Stored items:

──────────

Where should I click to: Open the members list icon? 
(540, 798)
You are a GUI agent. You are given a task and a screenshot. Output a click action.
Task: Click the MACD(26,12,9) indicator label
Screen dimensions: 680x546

──────────

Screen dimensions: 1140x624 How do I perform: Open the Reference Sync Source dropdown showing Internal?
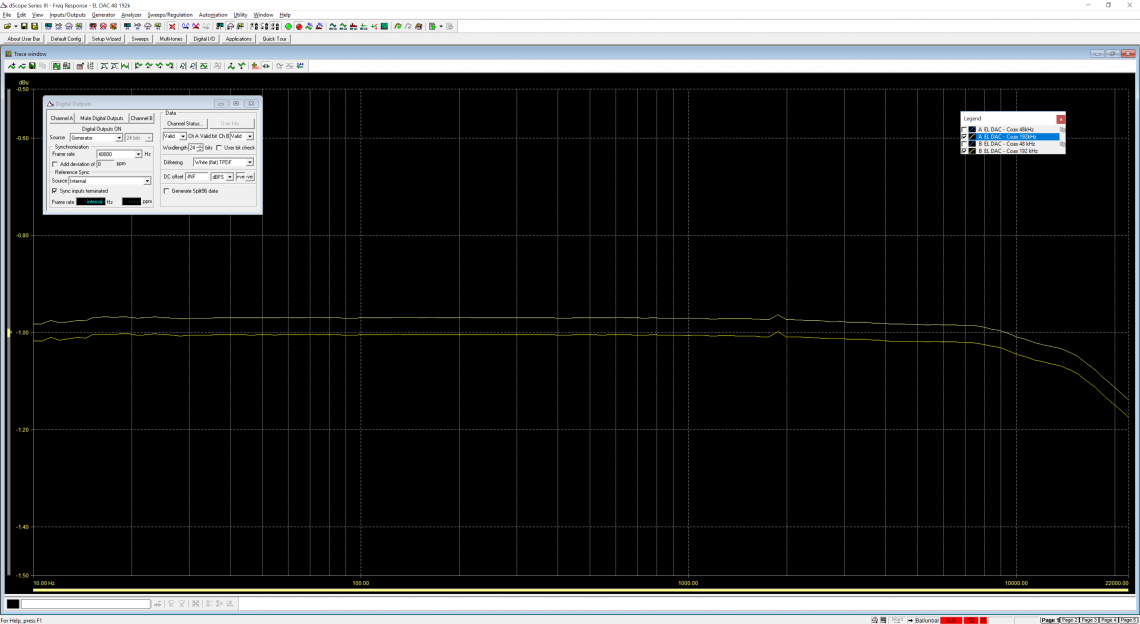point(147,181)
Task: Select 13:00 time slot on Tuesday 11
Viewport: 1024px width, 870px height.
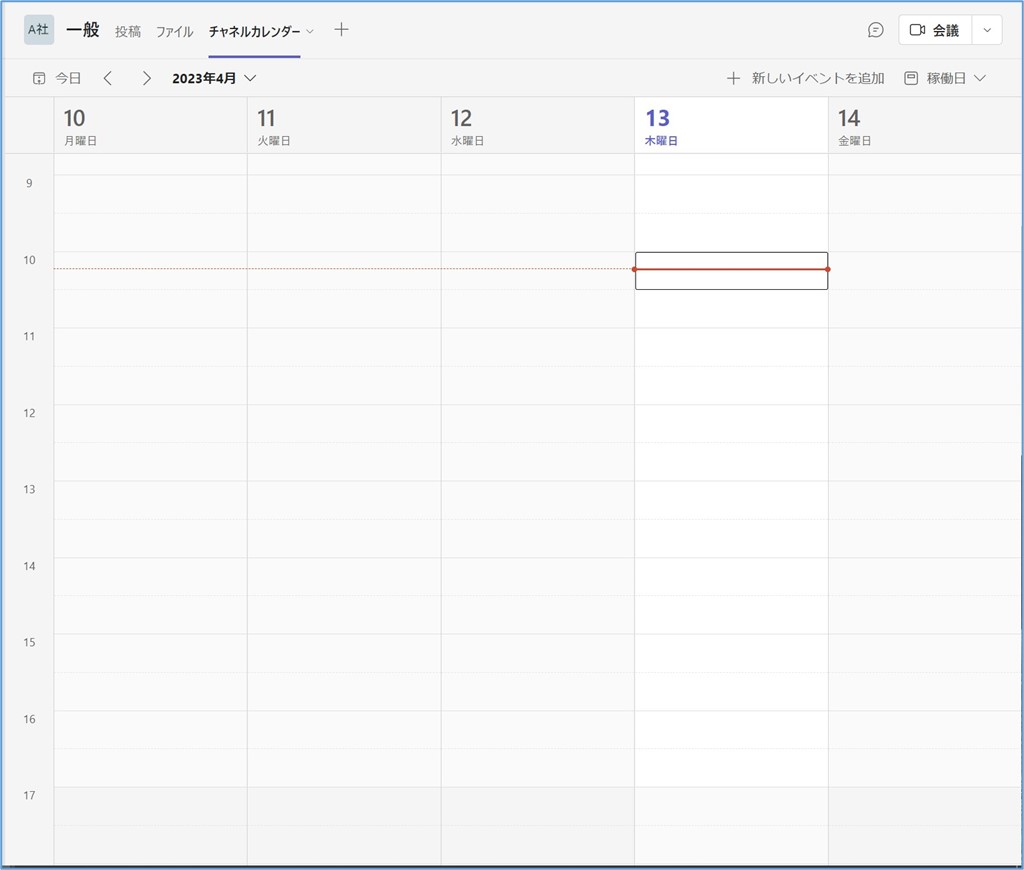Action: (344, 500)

──────────

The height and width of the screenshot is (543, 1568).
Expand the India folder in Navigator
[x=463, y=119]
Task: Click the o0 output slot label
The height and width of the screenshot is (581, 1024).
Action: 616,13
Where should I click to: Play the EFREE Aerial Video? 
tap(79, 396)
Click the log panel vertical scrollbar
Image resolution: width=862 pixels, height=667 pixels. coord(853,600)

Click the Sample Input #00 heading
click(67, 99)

──────────

# TASK OBJECTIVE:
Using the data above, print exactly the lines from the line that contains "Where should I click to: Open" through the line that contains "Screen dimensions: 680x546", with both included.

# OUTPUT BELOW:
Where should I click to: Open the members list icon? 
(540, 798)
You are a GUI agent. You are given a task and a screenshot. Output a click action.
Task: Click the MACD(26,12,9) indicator label
Screen dimensions: 680x546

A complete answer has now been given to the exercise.